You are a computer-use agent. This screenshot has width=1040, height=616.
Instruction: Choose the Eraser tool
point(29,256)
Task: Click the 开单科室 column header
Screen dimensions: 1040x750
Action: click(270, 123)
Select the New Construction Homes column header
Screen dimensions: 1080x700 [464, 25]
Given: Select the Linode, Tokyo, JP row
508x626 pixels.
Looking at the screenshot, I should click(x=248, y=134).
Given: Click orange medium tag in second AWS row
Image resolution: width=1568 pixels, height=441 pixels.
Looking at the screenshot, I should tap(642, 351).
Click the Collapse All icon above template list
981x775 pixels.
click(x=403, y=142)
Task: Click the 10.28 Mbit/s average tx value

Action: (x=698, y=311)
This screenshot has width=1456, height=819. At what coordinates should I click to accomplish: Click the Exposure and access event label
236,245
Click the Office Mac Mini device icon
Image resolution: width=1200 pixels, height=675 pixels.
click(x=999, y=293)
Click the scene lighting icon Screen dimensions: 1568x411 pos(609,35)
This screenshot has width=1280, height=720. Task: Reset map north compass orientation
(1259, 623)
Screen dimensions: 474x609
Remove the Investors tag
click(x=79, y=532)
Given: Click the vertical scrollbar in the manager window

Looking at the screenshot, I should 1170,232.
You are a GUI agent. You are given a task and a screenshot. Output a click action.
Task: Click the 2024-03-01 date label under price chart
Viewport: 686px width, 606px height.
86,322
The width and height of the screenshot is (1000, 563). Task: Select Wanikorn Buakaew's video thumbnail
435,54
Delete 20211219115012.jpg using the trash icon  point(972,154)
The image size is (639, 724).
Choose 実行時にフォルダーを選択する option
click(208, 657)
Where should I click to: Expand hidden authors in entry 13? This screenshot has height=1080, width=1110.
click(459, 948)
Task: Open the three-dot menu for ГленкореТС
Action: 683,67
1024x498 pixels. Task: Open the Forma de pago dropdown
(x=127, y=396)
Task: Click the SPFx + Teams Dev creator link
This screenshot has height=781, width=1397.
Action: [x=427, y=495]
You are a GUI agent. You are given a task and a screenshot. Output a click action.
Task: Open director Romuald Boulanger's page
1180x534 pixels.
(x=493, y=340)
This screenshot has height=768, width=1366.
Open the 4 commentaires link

....

• [WHAT THE EXERCISE ASKS]:
In the data above, each line holding "link" is to be found and copied.

• [RESULT FOR THIS TASK]:
Task: Click the SPFx + Teams Dev creator link
Open the 4 commentaires link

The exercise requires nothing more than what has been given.